Yep, banjo finger picks might dig into the cuticles of your fingers and even make them sore for awhile. They take some getting used to, that’s for sure! Hopefully the instructions below can help you out with getting those metal finger picks to fit correctly.
Here’s a SHORT video I did on it, but a more detailed guide is below:
Basics of wearing banjo finger picks
- What direction should the banjo picks face?
- Bending the picks up or not?
- How to bend them out to adjust to the width of your fingers
- How far out should you wear the finger picks?
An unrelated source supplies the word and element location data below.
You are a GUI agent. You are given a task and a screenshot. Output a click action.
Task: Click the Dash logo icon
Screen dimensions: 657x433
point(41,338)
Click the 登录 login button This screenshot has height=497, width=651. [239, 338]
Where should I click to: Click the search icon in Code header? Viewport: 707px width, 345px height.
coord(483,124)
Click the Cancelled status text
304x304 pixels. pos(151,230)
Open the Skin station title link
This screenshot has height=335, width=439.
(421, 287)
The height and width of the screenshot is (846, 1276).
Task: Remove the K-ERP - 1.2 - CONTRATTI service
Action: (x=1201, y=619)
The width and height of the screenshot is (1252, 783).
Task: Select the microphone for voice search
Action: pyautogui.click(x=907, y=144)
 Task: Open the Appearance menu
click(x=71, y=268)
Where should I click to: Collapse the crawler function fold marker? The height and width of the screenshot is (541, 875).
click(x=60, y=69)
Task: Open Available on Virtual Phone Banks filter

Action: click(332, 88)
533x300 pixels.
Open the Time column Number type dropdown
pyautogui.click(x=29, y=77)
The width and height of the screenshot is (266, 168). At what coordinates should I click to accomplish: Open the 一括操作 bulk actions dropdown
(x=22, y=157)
- Twisting or bending them to strike the strings more perpendicular
What direction should the picks face?
1) The banjo finger pick blades should face UPWARD. They follow the shape and contour of your finger as shown here:
Bending them up or not?
2) Not everyone bends the picks up like I do. This is what works best for me; I find it smooths out the tone as the string grabs the string less. People like Pat Cloud prefer to wear the finger picks straighter; this allows for a snappier sound. Basically, you just take the end of the pick and push up on it until it is following the contour of your finger. When you buy picks, they are almost never at the right angle out of the box. Experiment with different angles and find what feels and sounds best to your ears.
Adjust the Banjo Picks to the width of your fingers
3) Start by opening up the sides of the pick wide as shown below. Then place your fingers in the picks and squeeze until they are touching the sides. This next bit is a personal preference. I’ve found if I don’t really clamp down on my fingers, they slide off over time (Which annoys me!). Therefore, I push mine in pretty tight. However, this isn’t necessary- you don’t have to squeeze them on there so tight. Do what works for you.
You can see here, mine is pretty out of shape. This one MIGHT have gotten stepped on or smashed, haha. This is BEFORE I push it in.
How far down on your fingers should they be?
4) This is different for everyone. Some people like to wear them sticking far out; some people like them all the way down on the finger. My banjo hero Allen Shelton wore his sticking out a lot. I tried this for awhile but found it hurt my fingers too much. Now, I push mine down a good bit as seen in the first photograph above. This helps me feel like they are securely on there and won’t slide off.
How much they stick out will affect the tone, as more or less pick will hit the string. My advice is to experiment and find what works for you in regards to comfort and tone.
Twisting or bending the finger picks
5) When you strike the strings, at a natural wrist angle, they won’t hit the strings perpendicular. One way of increasing the mass of metal hitting the strings (producing a fuller tone) is by bending or twisting the picks. Unfortunately, they are making the picks better these days. When I was younger, I could take the picks and bend them very easily. Now it’s a bit tougher. You MIGHT have to get some pliers or a tool to aid you with this one. Make sure you don’t mess them up; be careful where you grab them because you can scratch them up and completely ruin the tone as well.
You can see below that the one on my INDEX finger (The non-brass one) has been twisted. One good way to check is after you’ve used them for awhile, see where the scratch/scuff marks are happening on the pick. If the marks are too much on the side, then your picks aren’t hitting flush.
What type of finger picks should you buy?
Don’t be afraid to try different picks. I personally use Dunlop finger picks in the .0225 gauge. They’re cheap and readily available. For a beginner, these picks are good enough. I do use brass finger picks or sometimes a combination as seen in the picture above. The brass finger picks give a bit warmer sound and are easier to bend.
There’s really not a best banjo finger pick. Banjo picks aren’t too expensive unless you buy the top- of-the-line models, so it’s worth trying a few brands to find what suits your fingers best.
I have lots of students that prefer Pro-piks, Sammy Shelors, or something more expensive.
I used Showcase 41’s for a few years. I LOVED the tone of them, but they always hurt my fingers.